# Sony's 2nd gen True 4K VPL-VW600ES projector



## Robert Zohn (Aug 13, 2011)

I was so excited to receive our first allocation of Sony's VLP-VM600ES true 4K Ultra HD projectors that I unboxed it immediately and set it up on our showroom bar, projected the image on a Da-Lite pop-up screen to see it perform. The experience was like nothing less than.... you fill in the blanks.

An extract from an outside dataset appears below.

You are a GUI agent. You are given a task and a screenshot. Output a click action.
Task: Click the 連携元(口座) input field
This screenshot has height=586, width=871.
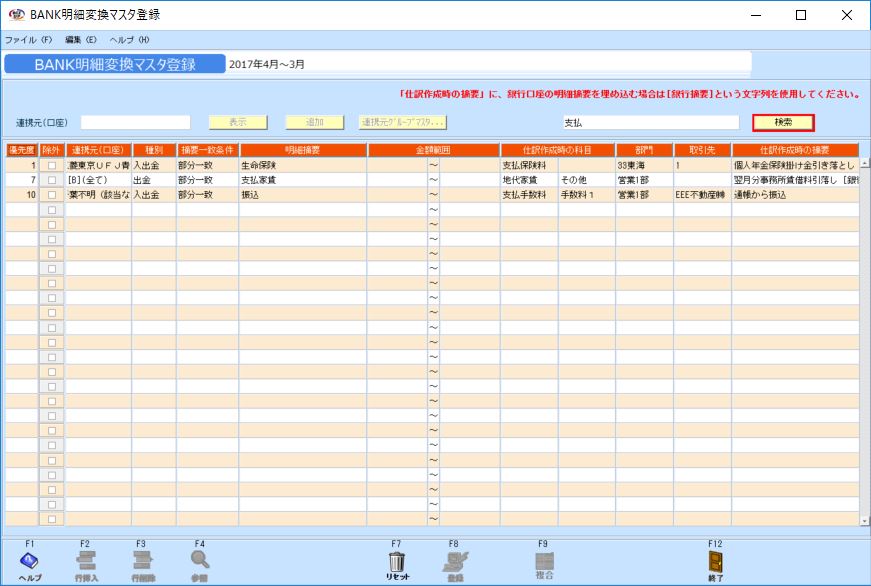tap(135, 122)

Tomorrow is a very busy day, but I rescheduled all of our Thursday a/v custom install jobs so my techs can help me set-up our 10.5' wide 2:39 CinemaScope screen with our high-end 9.2 audio system in our theater demo room. The room is painted flat black floor to ceiling with great acoustical treatments. This room is totally absent of light.

Our clients may have to wait while I test and evaluate this beauty.

-Robert


----------



## Alan Brown (Jun 7, 2006)

What screen material will you be using to showcase the Sony projector?

Best regards and beautiful pictures,
Alan Brown, President
CinemaQuest, Inc.
A Lion AV Consultants affiliate

"Advancing the art and science of electronic imaging"


----------



## Robert Zohn (Aug 13, 2011)

Hi Alan, My store theater demo room has a 10.5' wide CinemaScope Joe Kane Affinity Da-Lite HD Progressive 0.9 gain fixed screen. 

I'm upgrading our JVC DLA-RS66 with Panamorph's Anamorphic fixed lens that will be retired to my personal home theater. 

-Robert


----------



## Robert Zohn (Aug 13, 2011)

Just launched our dedicated website for Sony's new 4K VPL-VW600ES projector.

Take a look.

Happy holidays!

-Robert


----------



## Starmaster (Jun 3, 2012)

Oh man i bet that unit can produce a awesome picture and very nice indeed. :T


----------